Della dipendenza della disdetta RCA dall’inflazione attesa abbiamo già parlato nell’intervento disponibile seguendo il link:

la possibilità di dare o meno disdetta è dettata dal rapporto tra aumento del premio e tasso di inflazione programmato;

vediamo gli altri due punti elencati sopra.

Inflazione e polizze vita

I rendimenti delle polizze vita sono spesso influenzati dall’inflazione:

inflazione e assicurazioni

ricordiamo quando, negli anni 80, un’inflazione a due cifre gonfiava i rendimenti delle assicurazioni, spesso falsando la percezione di quanto si sarebbe incassato in fase di erogazione della rendita o riscossione del capitale … quante cocenti delusioni si sono viste a causa di questo equivoco!
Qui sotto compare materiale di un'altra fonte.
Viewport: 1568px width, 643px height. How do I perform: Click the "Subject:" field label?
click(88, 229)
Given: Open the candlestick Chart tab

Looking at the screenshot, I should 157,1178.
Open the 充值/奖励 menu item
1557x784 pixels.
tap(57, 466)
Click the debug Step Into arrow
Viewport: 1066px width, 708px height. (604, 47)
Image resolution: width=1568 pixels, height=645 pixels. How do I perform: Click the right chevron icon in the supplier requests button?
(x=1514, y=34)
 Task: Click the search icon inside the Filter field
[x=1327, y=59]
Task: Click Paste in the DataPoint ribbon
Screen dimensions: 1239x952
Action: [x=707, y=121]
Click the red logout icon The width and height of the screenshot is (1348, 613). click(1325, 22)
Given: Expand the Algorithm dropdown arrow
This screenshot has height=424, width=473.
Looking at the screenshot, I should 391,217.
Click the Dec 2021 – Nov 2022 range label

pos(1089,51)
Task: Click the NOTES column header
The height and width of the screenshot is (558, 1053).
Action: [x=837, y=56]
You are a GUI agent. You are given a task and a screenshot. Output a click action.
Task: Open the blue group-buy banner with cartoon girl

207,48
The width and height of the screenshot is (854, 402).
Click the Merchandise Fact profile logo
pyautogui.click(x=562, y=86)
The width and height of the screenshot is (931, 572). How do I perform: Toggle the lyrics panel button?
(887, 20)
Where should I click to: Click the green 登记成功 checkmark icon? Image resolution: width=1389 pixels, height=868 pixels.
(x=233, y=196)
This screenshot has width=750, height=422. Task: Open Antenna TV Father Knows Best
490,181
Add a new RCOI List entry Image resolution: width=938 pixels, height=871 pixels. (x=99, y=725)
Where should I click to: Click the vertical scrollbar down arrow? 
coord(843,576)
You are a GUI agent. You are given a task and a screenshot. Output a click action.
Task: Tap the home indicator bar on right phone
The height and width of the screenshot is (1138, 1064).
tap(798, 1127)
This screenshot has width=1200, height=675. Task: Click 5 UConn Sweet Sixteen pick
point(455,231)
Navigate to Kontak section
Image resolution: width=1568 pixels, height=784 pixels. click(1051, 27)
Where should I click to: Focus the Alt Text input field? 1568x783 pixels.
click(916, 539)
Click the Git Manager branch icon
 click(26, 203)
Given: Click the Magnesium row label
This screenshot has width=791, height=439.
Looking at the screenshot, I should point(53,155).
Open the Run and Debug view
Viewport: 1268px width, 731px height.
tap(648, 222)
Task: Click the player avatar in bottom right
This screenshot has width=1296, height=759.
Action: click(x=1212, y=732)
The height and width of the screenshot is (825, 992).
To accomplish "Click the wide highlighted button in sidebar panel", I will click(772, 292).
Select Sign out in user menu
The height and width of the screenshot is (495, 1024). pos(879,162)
In generale si dice che una polizza vita abbia un rendimento soddisfacente quando questo supera il tasso di inflazione, fungendo così da salvadanaio e retrocedendo una quota anche leggermente superiore all’erosione del potere di acquisto.

Ricordiamo che è di fondamentale importanza che i costi di gestione dell’assicurazione non vadano a “mangiarsi” parte di questo rendimento, riportando il ragionamento al punto di partenza, leggete sempre la nota informativa e controllate che i prospetti rispondano alle vostre esigenze.

Indicizzazione del premio

L’indicizzazione dei piani d’accumulo a volte tara il proprio coefficiente su una media tra inflazione e il rendimento del fondo (che, vedi sopra, spesso a propria volta dipende in parte da quest’ultima):

indicizzare un’assicurazione in un periodo fortemente inflattivo potrebbe quindi essere un gesto che porta ad enormi aumenti di rata (atti tuttavia a mantenere il potere d’acquisto del proprio risultato a scadenza);

questo da un lato aiuterà a mantenere inalterata la portata dell’investimento, ma dall’altro potrebbe rendere gravoso il pagamento del premio, specialmente se lo stipendio percepito dal contraente non dovesse aumentare di pari passo con l’inflazione.